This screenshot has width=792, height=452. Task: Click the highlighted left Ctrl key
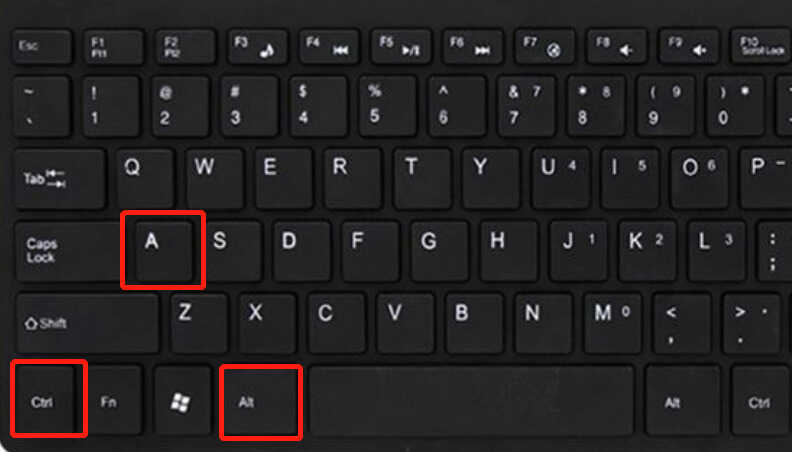coord(47,399)
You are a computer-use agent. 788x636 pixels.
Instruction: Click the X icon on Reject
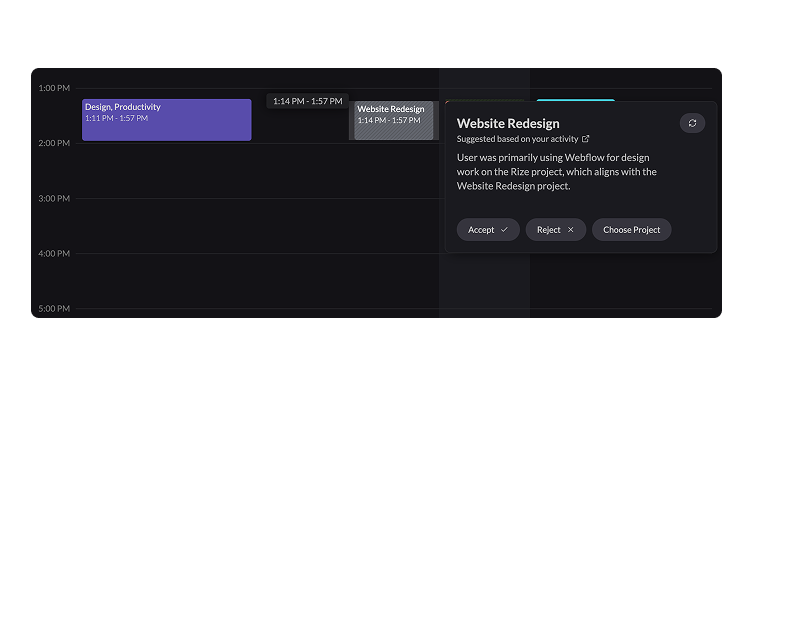570,230
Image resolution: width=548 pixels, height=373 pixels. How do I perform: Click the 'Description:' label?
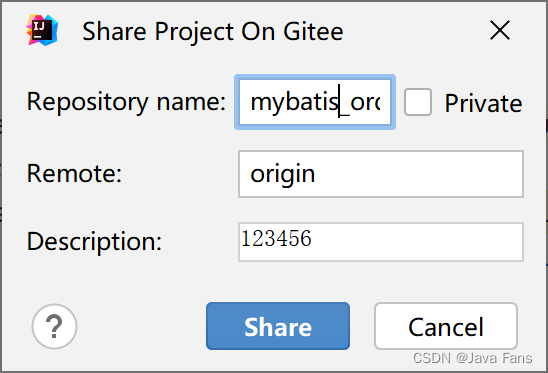[x=94, y=242]
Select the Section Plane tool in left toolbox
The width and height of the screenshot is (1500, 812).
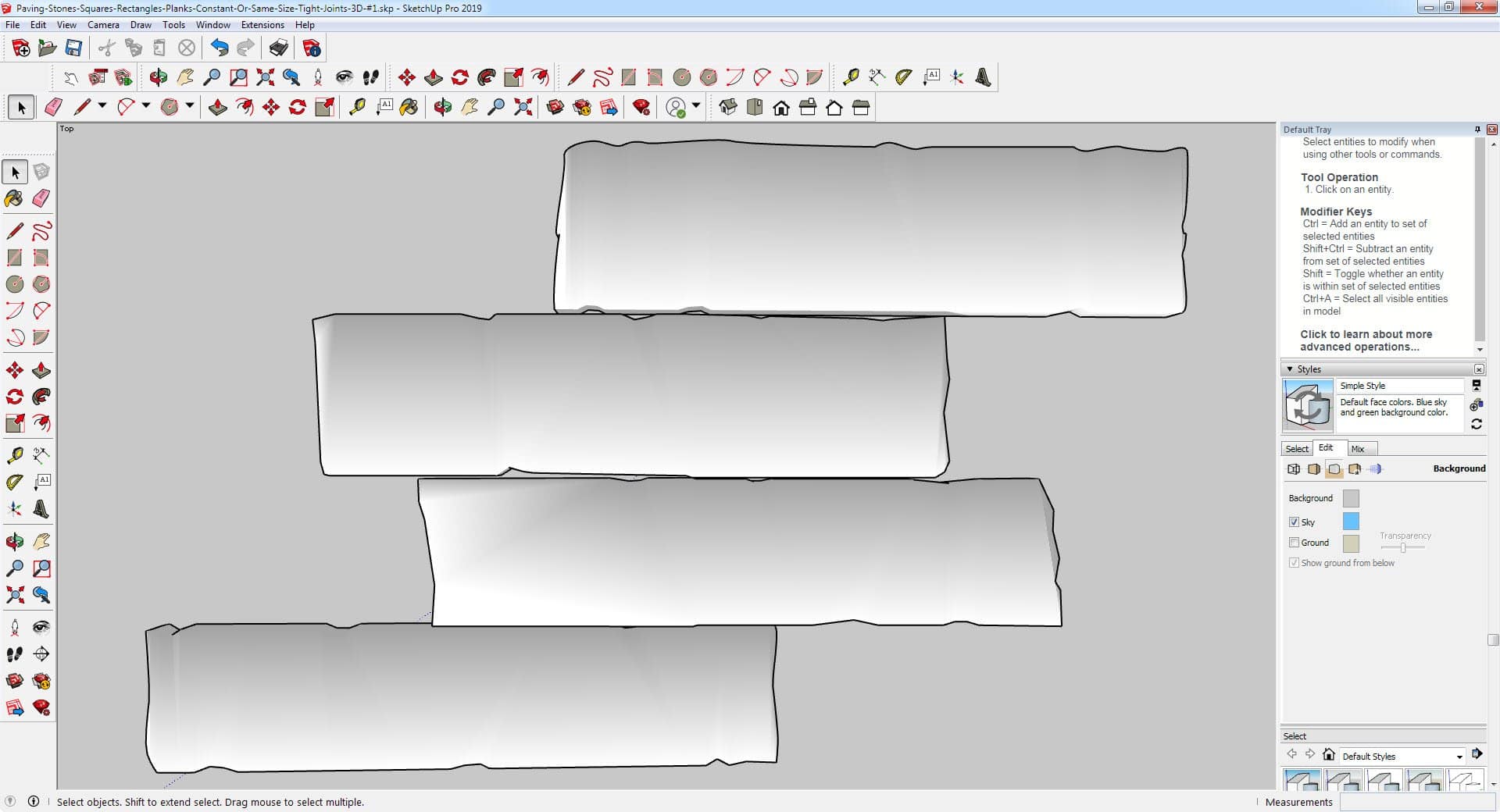pos(41,654)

+--

Task requirements
Your output should be exactly the lines of the records above from the one with "Instruction: Click the X icon on Reject" through the last, both ends included, with pictures excluded.

Response area
Instruction: Click the X icon on Reject
570,230
Image resolution: width=548 pixels, height=373 pixels. How do I perform: Click the 'Description:' label?
[x=94, y=242]
Select the Section Plane tool in left toolbox
The width and height of the screenshot is (1500, 812).
pos(41,654)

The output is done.